Using the ROC curve, all the reviewers in this study strongly agreed that the optimal cutoff value of CAD-RADS for predicting patients with significant CAD was < CAD-RADS 3. This cutoff value was associated with 100% sensitivity. However, we were not capable of comparing our cutoff value as no available previous studies provided cutoff value for the CAD-RADS. Thus, we recommend further similar studies with a larger population to confirm or refute our cutoff value.

Finally, based on our findings, and in keeping with reports of previous authors, the CAD-RADS classification is considered a categorized reporting of CCTA findings with several advantages. Therefore, we strongly encourage the incorporation of CAD-RADS into CCTA reports. Nevertheless, the CAD-RADS still has drawbacks as some essential data are not listed in the assignment of CAD-RADS categories (e.g., myocardial CT perfusion and fractional flow reserve, non-coronary cardiac and extra-cardiac CT findings and interaction with other established reporting tools, Agatston calcium score, pretest probability, and coronary artery anomalies). Therefore, the CAD-RADS needs further modification to become accurate, useful, and comprehensive of all relevant descriptors and definitions. Future large longitudinal studies on the long-term clinical outcomes are still required to show the added value of these data to CAD-RADS classification and the concepts of referring clinicians on this reporting system.

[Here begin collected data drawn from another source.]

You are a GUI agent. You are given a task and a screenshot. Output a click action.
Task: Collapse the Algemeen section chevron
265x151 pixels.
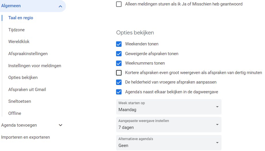click(60, 6)
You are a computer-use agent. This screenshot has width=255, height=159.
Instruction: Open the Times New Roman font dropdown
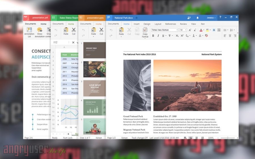(165, 30)
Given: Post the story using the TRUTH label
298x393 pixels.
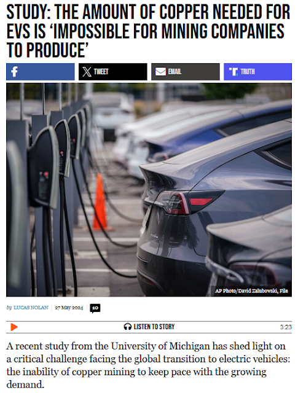Looking at the screenshot, I should pos(248,72).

There were some limitations to the study. First, this study was performed in a single center. Therefore, confirmation by larger multi-center studies is required. Second, the higher prevalence of significant CAD in our study might be a potential selection bias which could affect the calculation of sensitivity and specificity. Third, all CCTA examinations were analyzed by experienced reviewers; this is potentially affecting diagnostic performance. Thus, further studies about the performance of this reporting system when applied by non-experienced reviewers are needed. However, we observed that the reproducibility of this reporting system was high. Fourth, a CAD-RADS management protocol was provided to referring consultants before initiating the study. This could have biased their decision on how patients should be managed. Fifth, the exclusion of patients who were classified as CAD-RADS N from the study may represent a source of bias. Sixth, our study has a high number of CAD-RADS modifiers. The interpretation of CCTA in patients with previously known CAD needs high experience, especially in the intermediate lesions and in-stent restenosis that may be overestimated. However, all reviewers in our study had high experience. Finally, the CAD-RADS is still uncommon and unfamiliar by many clinicians and is still under modification.

The CAD-RADS is valuable for improving CCTA structural reports with high diagnostic accuracy and high reproducibility, and very helpful for referring consultants for clinical decision-making.